Brussels sprouts are just wrong

 

 
 
 

Children are the only people who are really honest.

Try to feed a kid some Brussels sprouts, or boiled cabbage, or cauliflower.

"Eat this."

"No!"

"Why not?"

"I don't like it!"

The cry of "I don't like it" is the most honest we'll ever be about food.

As far as I can tell, most of life is a steady, grinding process of convincing ourselves that we like something that tastes bad, itches, pinches, annoys us, or is just plain boring.

But we'll leave aside tobacco, neckties, high-heeled shoes, office jobs, and watching political debates. Let's look at this just through the lens of gastronomy.

When we're young, things are simple. Black and white. Good guys and bad guys. Fun stuff and boring stuff. Delicious foods (Kraft dinner! Hotdogs! Cake!) and horrible foods (green things grown in demon-haunted farms in the lower depths of hell).

Scientifically, kids are entirely right.

A lot of the foods we eat do taste bad, you're not imagining the slightly bitter taste or awkward texture of many vegetables. See, our ancestors were fruit-and leaf-eating apes. Fruits want to be eaten; fruit-bearing trees use animals as mobile seed planters/fertilizer dispensers, so they pack in sugar.

But vegetables are different. Those are basically soft, fast-growing shrubs. They don't want to be eaten.

They resist it by producing a variety of sub-ances that make them unappetizing. Bitter or burning hot, if not downright toxic.

We've bred out some of the bitterness, but it lingers in all those leafy greens that have so many vitamins.

Our parents made sure we ate enough veggies. They did this because they loved us and wanted us to thrive. Or because having the only kid on the block with pellagra and beriberi is embarrassing.

So with every grudgingly swallowed spoonful, they told us, "You'll learn to like it."

You can learn to like anything. From green vegetables, we learn to like - or at least tolerate - a lot of other things.

Think about the first time you had a sip of beer, wine, or coffee. You were probably a kid, and you probably didn't like it much.

Again, you're not wrong. Coffee and tea smell wonderful, but they're very bitter.

Alcohol is the most widely available poison in the world.

We continue to consume these things because they provide ready hits of wake-up juice and comfortable numbness. Alcohol is particularly useful because, before refrigeration and indoor plumbing, it kept us from getting really disgusting diseases like dysentery and cholera. People didn't drink beer because they preferred it to water, they drank it because water was contaminated sludge that would rapidly cause everything inside your alimentary tract to be outside of it. This was often fatal.

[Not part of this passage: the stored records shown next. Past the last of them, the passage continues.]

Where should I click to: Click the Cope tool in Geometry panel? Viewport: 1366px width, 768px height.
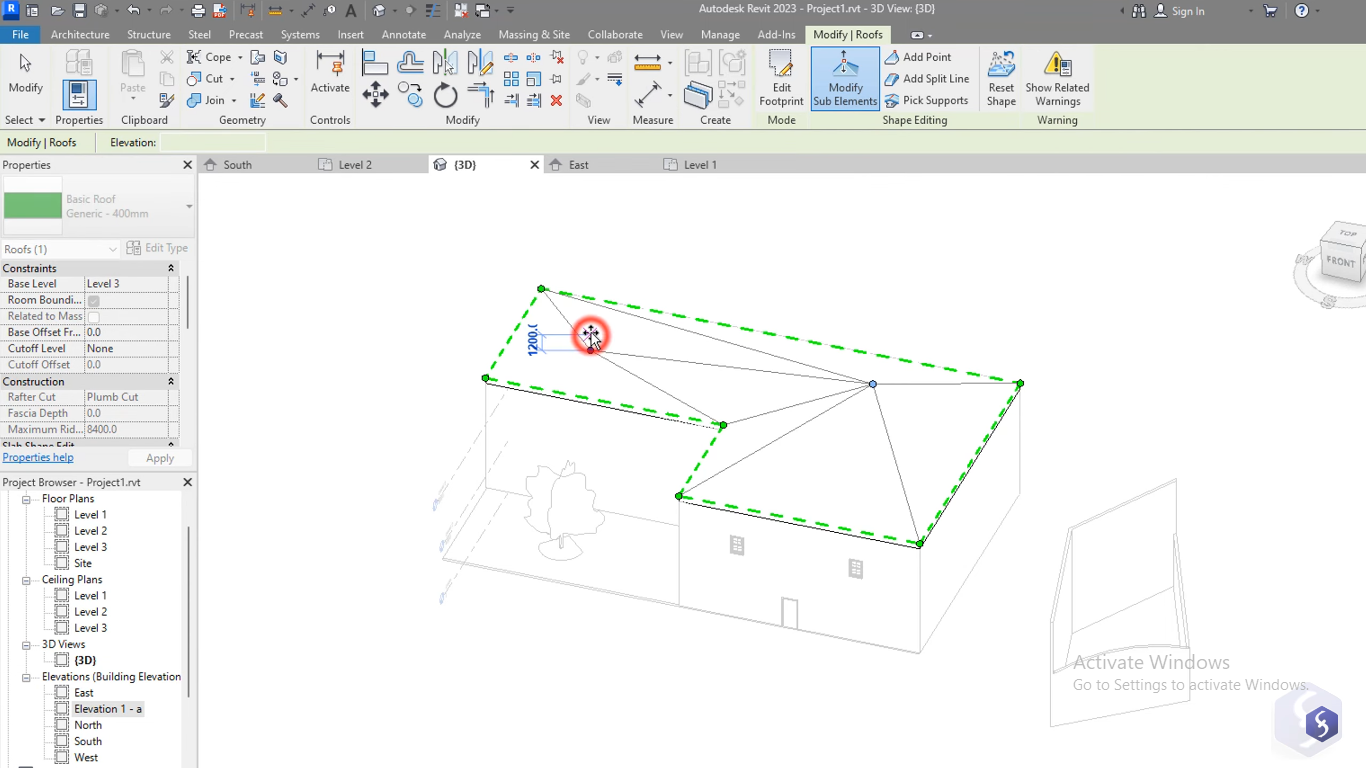213,57
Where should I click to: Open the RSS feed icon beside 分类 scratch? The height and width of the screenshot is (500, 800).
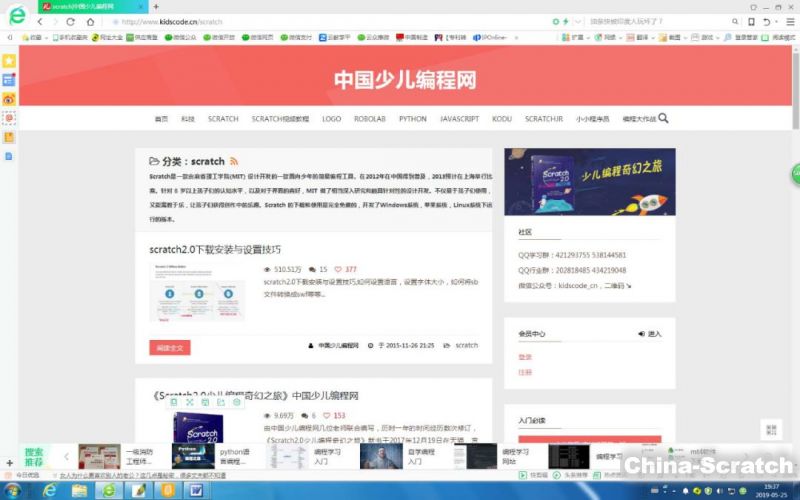(234, 161)
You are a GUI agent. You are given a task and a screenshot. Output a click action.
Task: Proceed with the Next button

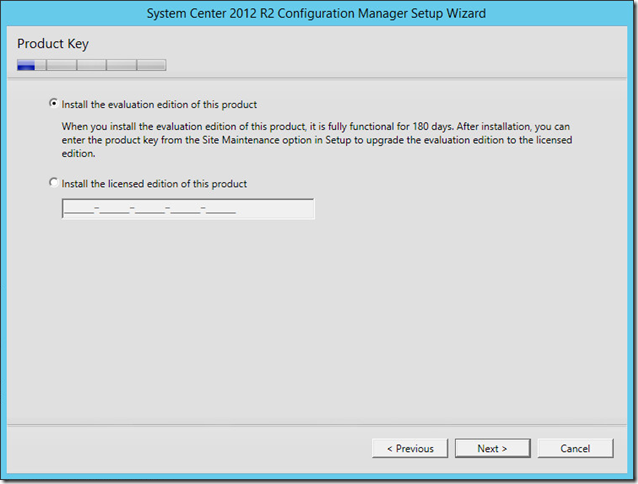pos(492,449)
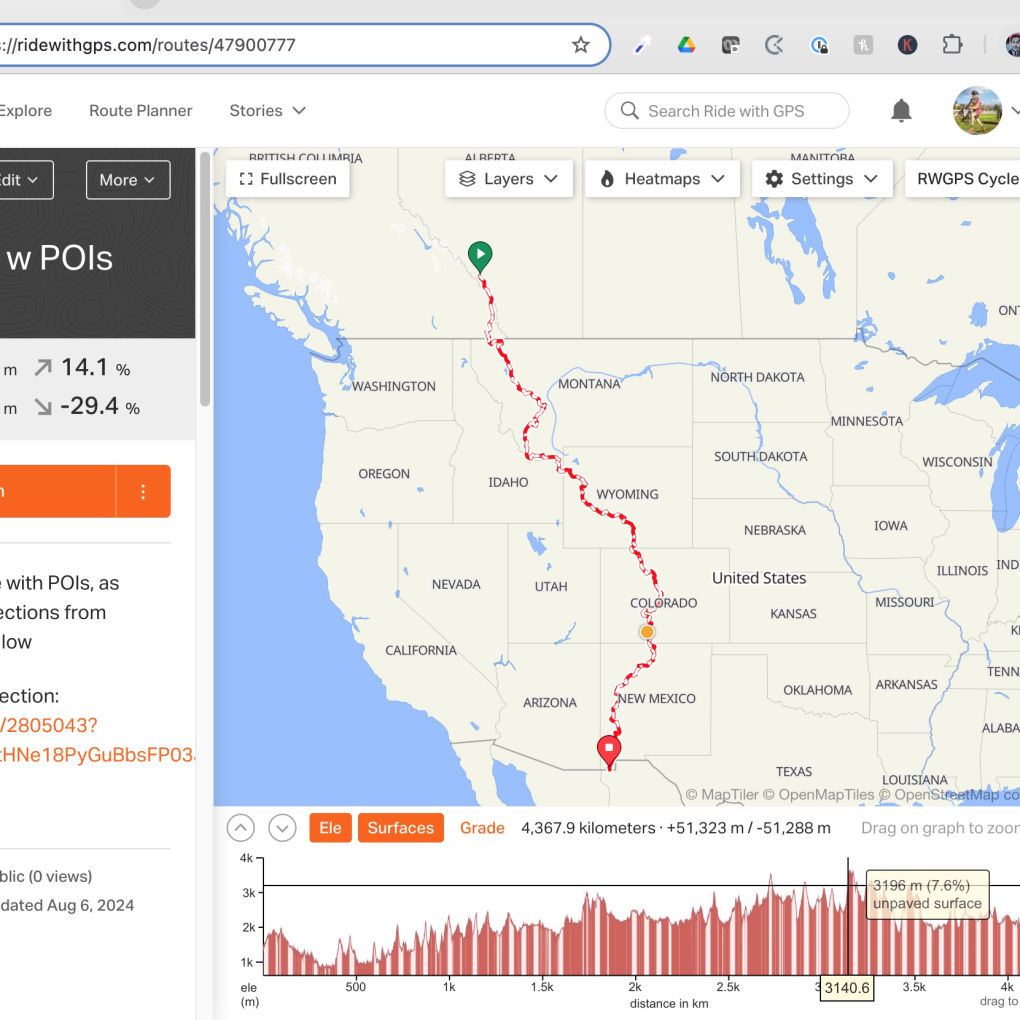This screenshot has width=1020, height=1020.
Task: Bookmark the page with the star icon
Action: (580, 45)
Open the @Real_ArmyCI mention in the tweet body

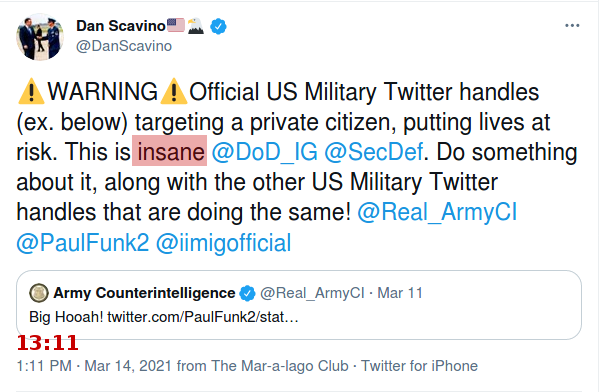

But booze and caffeine have wormed their way into our culture, and we now pretend/ learn to like them, to savour their subtle differences - although studies show that few can tell the difference between cheap plonk and the finest vintages in blind taste tests.

Maybe we do have refined palates as adults, maybe we really are appreciating things children can't. I know I swill plenty of tea and eat broccoli with gusto.

But sometimes, I get the feeling that I've just brainwashed myself. To hell with Brussels sprouts, give me cake!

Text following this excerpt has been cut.